Why Aren’t You in Bed Right Now?

Design by Sara Offer

This is for you. Whether you are grinding a problem set at Bass until close, stumbling home from Woads, or lying in bed scrolling through Instagram, this is for you. It’s time to go to bed. Working, going out, or simply being conscious are severely overrated—what you really need is a good eight hours. 

Frankly, I’m tired. What I’m most tired of is total disregard for sleepyheads encoded in Yale’s culture. When I first arrived at Yale, I was ashamed of my lethargic tendencies. I was just like you: I stayed up late, resisting sleep with Red Bulls and loud alarms. I survived day to day with only five or six hours a night. But I’m done denying who I am. This semester I have not only decided to embrace my identity as a sleepy little guy but also use it for change. Until a week ago, the extent of my sleep advocacy had been limited to my own bed—but that wasn’t enough. I needed to bring my slumber out of the privacy of my bedroom and into the public eye. I needed to confront the spaces on Yale’s campus that discourage sleep. Most importantly, my demonstration couldn’t be a run-of-the-mill impromptu library nap, but the real deal.

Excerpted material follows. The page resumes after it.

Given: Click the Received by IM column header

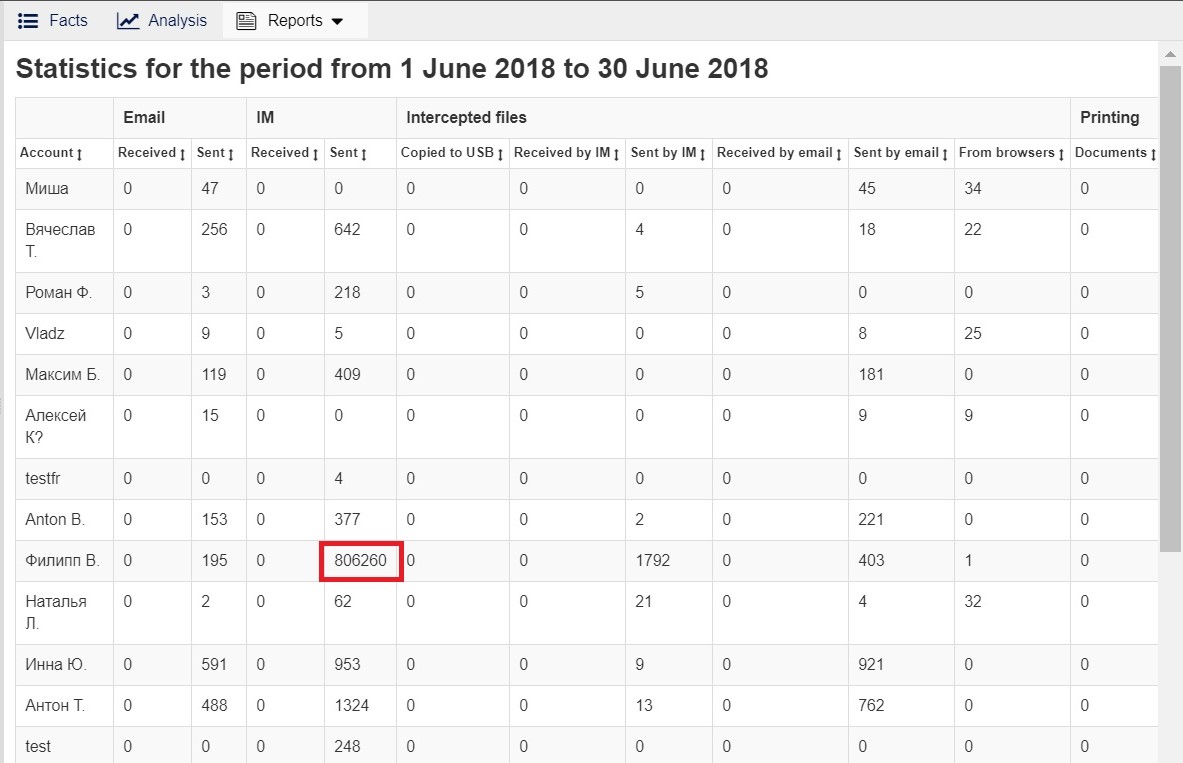Looking at the screenshot, I should click(x=561, y=153).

I loaded my backpack with all the necessary accoutrement: a tie-dye pillow, a weighted blanket, and my stuffed elephant, Emmet. The short hike from my 2 p.m. Metaphysics class to the Yale Bookstore was a grueling slog, weighed down with 20 pounds of bedding. When I finally arrived, I was one thing: exhausted. The innocuous pop music trickling through the overhead sound system was rocking me to sleep. Certain of success, I made my bed in the quiet “Art” section. Immediately, I realized that I hadn’t brought a sleeping pad and that the floor was both hard and dirty. I roughed it out for 10 minutes before an employee stopped by to ask if I was okay. I told her that I was just sleepy, and she promptly asked me to leave. 

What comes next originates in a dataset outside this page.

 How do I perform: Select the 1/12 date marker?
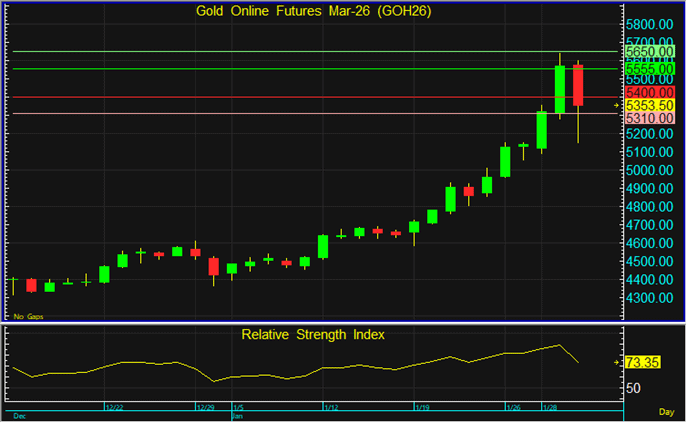tap(332, 408)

Nowhere could solace be found. Curled atop a carrell desktop in the Stacks, I discovered that there was no space for me to extend my legs. I tried Commons, but it was far too loud and its tables far too sticky to even attempt sleep. When I went down for a nap in an empty HQ classroom, I was soon chased out by a vicious gang of grad students. Perhaps most disappointing was discovering that sleeping in the bushes outside of Franklin was not nearly as comfortable during the day as it was after a night out. After our romp in the wild, Emmet was festooned with twigs and leaves. Not ready to admit defeat, I tidied him up and we headed to the CEID. I found unlikely allies in the night owls who frequent that hopeless place. I fluffed my pillow, tucked myself in, and held Emmet close. Even in this place, my mind wandered towards my own bed. In the CEID, I still had neither my mattress nor my fan. Emmet was lonely without his friends, Olly the Octopus and Ernie the Sheep. It took only a half hour before I departed for home. 

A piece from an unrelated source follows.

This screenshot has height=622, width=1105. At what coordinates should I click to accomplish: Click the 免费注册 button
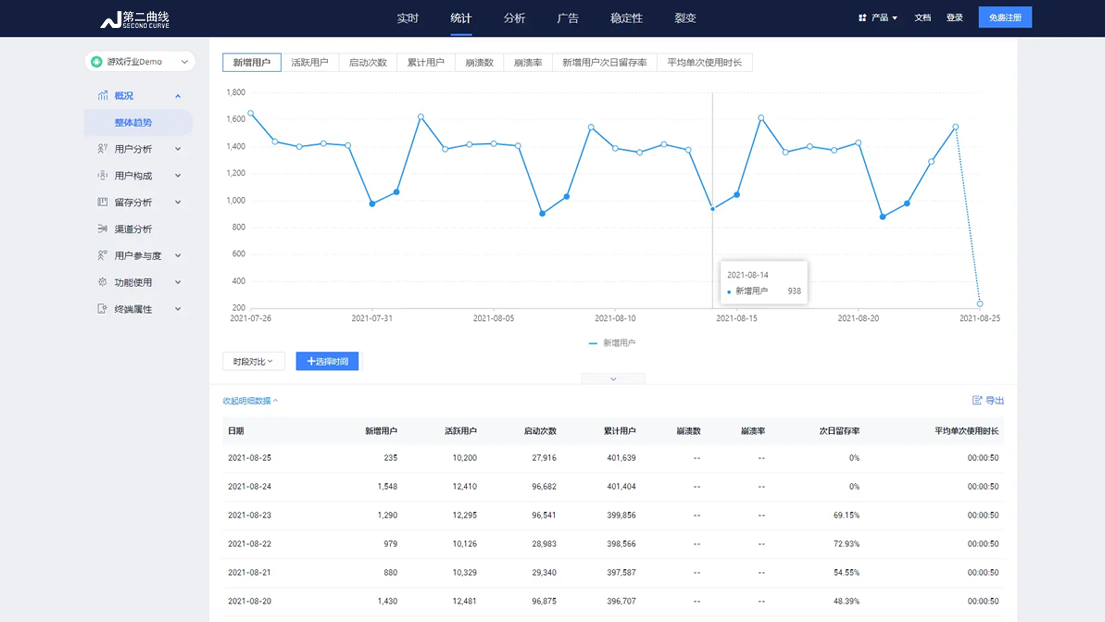1004,18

The insurmountable obstacles of the outside world and the limitless consolations of my bed had given me only one option: to return back to my dorm. To resist my bed would have only violated my own principles as a sleepyhead. My demonstrations neither gathered national media attention nor inspired actions by Yale’s administration—such as the installation of emergency nap mat vending machines in all campus buildings. For that, I apologize to you, the drowsy, the sleepy, the tired. I want to defend you, but something else is calling my name. 

The sky is dark. There is the hiss of cars slipping across wet pavement. Voices in the hall are reduced to whispers through the wall. The door is closed and my fan rumbles and whirs as if already snoring. It’s time for me to go to bed.